Categories
Bad Choices

Pajama Day

It went about as badly as it could have.

It was Pajama Day at school—some sort of Spirit Week thing, I guess—so my kiddo and I woke up an hour early this morning to go shopping.

That’s right.

I awakened a child already in pajamas so she could put on clothes to go purchase pajamas to wear to school.

If you do not already have a tween, this is just a little bit of the cray-cray you can look forward to.

We are a low-key jammie family. Sometimes the kids get matchy-matchies for Christmas, but otherwise, our PJs are usually just t-shirts too worn, stained, or see-through to wear out in public anymore. This blasé approach to overnight garments has not heretofore been a problem. Until today. Freakin’ Pajama Day.

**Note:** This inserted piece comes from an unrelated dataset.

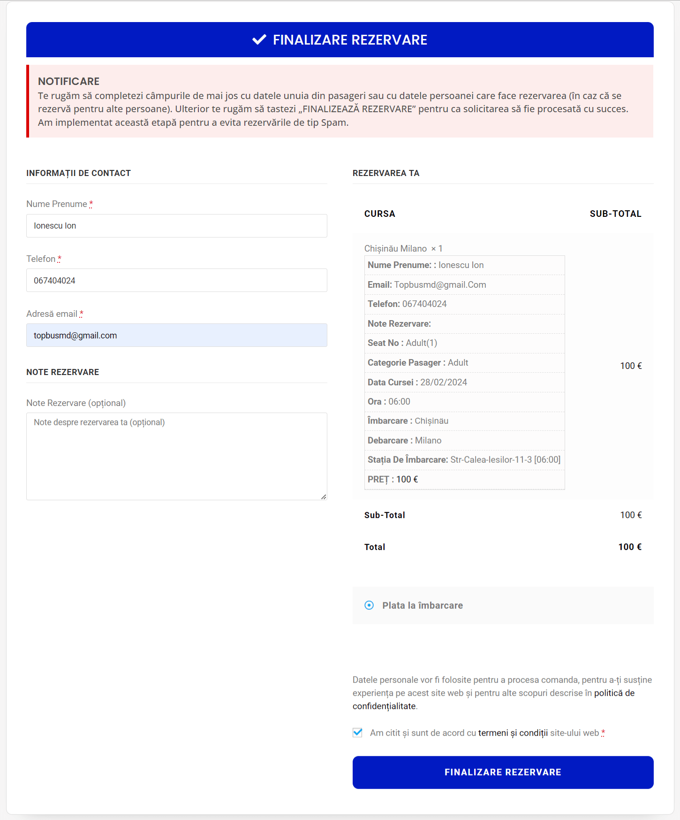Image resolution: width=680 pixels, height=820 pixels.
Task: Click into the Telefon input field
Action: (x=176, y=281)
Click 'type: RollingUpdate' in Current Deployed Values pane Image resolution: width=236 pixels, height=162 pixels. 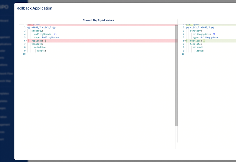coord(47,38)
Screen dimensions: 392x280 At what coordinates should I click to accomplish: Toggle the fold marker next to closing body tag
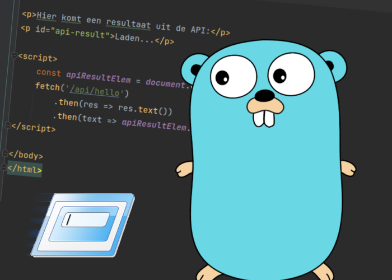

Pajama Day prompted the meltdown last night. Which led to the argument. And the words we should not say. Which led to the apologies. And the problem-solving wherein my oldest child strategized that she would pay for the superfluous new pajamas with her allowance money. Which led to the two of us standing in a department store at 7 o’clock this morning.

The only place open that early was north of the airport, an unpredictable drive on weekdays, but we made it in good time. We even saw a Panera nearby.

“Mom, I’ll just grab the first jammies I see and we can split a quiche before school.” That was my kid. Always making the best of things.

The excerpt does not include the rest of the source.